Laureline Lemoine,
Senior Associate, AWO Agency
Photo credit: KarleHorn,
via Wikimedia Commons
On September 27, 2023, the
President of the General Court, Marc van der Woude, issued an order
in the case of T‑367/23 R Amazon Services Europe v Commission, one of
the first legal challenges against the Digital
Services Act (DSA). The order sheds light on Amazon's stance and the
arguments that can be anticipated in the main proceedings, and has potential
implications for other providers of very large online platforms (VLOP).
Amazon was designated as a Very
Large Online Platform (VLOP) by the European Commission on 25 April 2023. This
designation meant that Amazon, along with other VLOPs, had until 25 August 2023
to comply with DSA obligations, while other entities (platforms,
intermediaries) have until 17 February 2024. In response, Amazon initiated
legal action to annul the Commission's VLOP designation, asserting that it
infringed upon principles of equal treatment and constituted a disproportionate
restriction on its rights. However, as EU acts are presumed lawful, Amazon was
required to comply with DSA obligations throughout the proceedings, leading
them to request interim measures to suspend specific obligations stemming from
their VLOP designation.
Examining Amazon's
arguments
One of Amazon's primary concerns
was Article 38 of the DSA, which mandates an opt-out for recommender systems
based on user profiling. Amazon argued that this requirement would adversely
impact their business, customers, and third-party sellers. However, President Marc
van der Woude noted that Article 38 does not prohibit the use of such systems
but merely offers users an opt-out option, and suggested that Amazon could
inform customers effectively about the benefits and risks of such an option.
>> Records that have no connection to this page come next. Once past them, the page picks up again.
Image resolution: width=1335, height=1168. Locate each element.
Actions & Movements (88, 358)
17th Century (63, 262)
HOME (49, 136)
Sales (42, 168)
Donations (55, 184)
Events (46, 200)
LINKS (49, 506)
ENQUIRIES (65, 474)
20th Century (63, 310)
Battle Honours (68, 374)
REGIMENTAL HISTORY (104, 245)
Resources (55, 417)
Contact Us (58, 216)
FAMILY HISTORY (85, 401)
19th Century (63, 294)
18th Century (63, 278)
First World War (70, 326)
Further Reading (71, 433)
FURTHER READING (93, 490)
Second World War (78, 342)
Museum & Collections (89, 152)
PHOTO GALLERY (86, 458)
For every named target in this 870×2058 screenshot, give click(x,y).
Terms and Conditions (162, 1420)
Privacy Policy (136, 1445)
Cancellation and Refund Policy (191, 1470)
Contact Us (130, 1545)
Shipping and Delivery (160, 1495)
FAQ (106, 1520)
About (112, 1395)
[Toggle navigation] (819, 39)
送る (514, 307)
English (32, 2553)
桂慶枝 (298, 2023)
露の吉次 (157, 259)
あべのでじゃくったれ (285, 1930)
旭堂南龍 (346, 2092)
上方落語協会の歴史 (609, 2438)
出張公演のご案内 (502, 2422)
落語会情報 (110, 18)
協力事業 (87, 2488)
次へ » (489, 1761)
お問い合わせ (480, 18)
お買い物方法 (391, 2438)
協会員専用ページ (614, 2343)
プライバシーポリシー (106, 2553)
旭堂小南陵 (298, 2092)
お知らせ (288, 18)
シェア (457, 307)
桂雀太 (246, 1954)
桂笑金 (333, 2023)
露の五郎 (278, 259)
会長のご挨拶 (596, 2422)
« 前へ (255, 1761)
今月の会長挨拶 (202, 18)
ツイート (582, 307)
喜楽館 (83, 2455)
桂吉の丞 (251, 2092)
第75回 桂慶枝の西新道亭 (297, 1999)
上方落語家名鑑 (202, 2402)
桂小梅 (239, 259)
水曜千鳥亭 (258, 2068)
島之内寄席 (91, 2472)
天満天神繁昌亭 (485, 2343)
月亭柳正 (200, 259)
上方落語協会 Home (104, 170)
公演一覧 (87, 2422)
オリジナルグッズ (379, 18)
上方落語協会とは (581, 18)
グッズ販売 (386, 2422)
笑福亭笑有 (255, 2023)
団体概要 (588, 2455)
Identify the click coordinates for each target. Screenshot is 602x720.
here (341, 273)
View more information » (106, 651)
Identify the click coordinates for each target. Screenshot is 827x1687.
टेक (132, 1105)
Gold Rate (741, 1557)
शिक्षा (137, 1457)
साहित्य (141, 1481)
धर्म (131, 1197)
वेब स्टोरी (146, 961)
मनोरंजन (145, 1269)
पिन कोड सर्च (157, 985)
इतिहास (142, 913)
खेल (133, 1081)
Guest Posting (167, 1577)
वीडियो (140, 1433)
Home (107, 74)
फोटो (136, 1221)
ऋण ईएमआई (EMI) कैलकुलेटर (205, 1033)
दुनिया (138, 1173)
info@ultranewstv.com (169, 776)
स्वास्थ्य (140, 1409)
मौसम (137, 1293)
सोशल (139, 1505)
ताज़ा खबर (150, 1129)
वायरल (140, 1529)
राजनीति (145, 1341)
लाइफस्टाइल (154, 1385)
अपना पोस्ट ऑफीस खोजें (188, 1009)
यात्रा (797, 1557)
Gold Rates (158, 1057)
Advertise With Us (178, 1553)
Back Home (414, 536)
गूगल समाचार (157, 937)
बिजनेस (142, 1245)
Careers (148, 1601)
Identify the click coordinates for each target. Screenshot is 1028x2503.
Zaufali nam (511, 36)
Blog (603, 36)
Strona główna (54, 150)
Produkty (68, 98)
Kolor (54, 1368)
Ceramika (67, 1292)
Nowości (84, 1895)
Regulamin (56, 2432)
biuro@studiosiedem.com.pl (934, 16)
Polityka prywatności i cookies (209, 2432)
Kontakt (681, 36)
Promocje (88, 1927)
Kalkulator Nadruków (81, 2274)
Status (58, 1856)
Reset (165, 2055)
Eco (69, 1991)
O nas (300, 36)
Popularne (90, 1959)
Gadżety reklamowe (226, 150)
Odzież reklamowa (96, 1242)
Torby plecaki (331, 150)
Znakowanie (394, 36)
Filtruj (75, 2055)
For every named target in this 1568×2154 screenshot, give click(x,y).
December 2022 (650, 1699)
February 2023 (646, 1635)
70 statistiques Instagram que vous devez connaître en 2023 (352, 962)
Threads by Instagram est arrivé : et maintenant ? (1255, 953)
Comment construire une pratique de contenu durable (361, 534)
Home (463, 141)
The President suggested that platforms could employ “precise and effective
measures” to inform customers of the “benefits of the recommender systems and
the risks that will ensue from opting out”. In this context, Amazon could only
claim financial harm, which, based on the evidence, was deemed insufficient to
imperil its financial viability before the final judgement. Consequently, no
interim measures were granted concerning Article 38 of the DSA.
The suggestion from the Court
could lead to platforms employing pop-ups and persuasive language to prompt
users to continue using profiling-based recommender systems, similar to how
they request users to approve personalised advertising via cookie
banners.
Amazon's objections were more
substantial concerning Article 39, where it argued that the obligation to
publish an advertisement repository would expose confidential information,
causing harm to their advertising activities and partners and leading to the
loss of consumers.
For the purpose of interim
proceedings, the President had to assume the confidentiality of the information
and therefore agreed that the repository revealed sensitive information, which
could potentially be exploited by competitors. The Commission tried to
counter-argue that the main novelty of the DSA was to consolidate information,
explaining that Amazon was already obligated to disclose most of the required
information under existing EU legal acts. However, the President highlighted
that certain elements of the DSA, particularly pertaining to the duration of advertisements
(Article 39(2)(d) DSA) and the total of recipients reached (Article 39(2)(g)),
appeared to be genuinely new and not covered by previous legislation.
One of the key issues of the main
proceedings will therefore centre around the question whether the information
Amazon is supposed to publish under Article 39 is genuinely confidential. To
prevent jeopardising the ongoing main proceedings, the General Court President
chose to suspend Amazon’s obligation to make the advertisement repository public,
but Amazon is still required to create and compile the repository pending the
outcome of the main proceedings.
Implications for VLOPs
The outcome of this interim
proceeding has broader implications, especially for other VLOPs.
The absence of a clear case and
the failure to demonstrate real harm in these interim proceedings regarding
Article 38 could deter other VLOPs from pursuing similar challenges. Since
Article 38 offers an opt-out mechanism closely aligning with GDPR principles,
it also makes it less likely to be contested.
Conversely, other VLOPs could
argue that Article 39 directly impacts their core business models as well. The
fact that Amazon obtained a suspension may inspire them to explore similar
avenues, given their shared concerns and arguments, which could increase their
chances of securing a similar exemption.
Conclusion
The interim proceedings in the
case of T‑367/23 R Amazon Services Europe v Commission provides
interesting insights into how Amazon is navigating their obligations under the
DSA. The legal processes and arguments emerging from this case offer a glimpse
of what is to come and as this case unfolds, it will continue to be a focal
point in the broader discussion surrounding DSA enforcement and its implementation.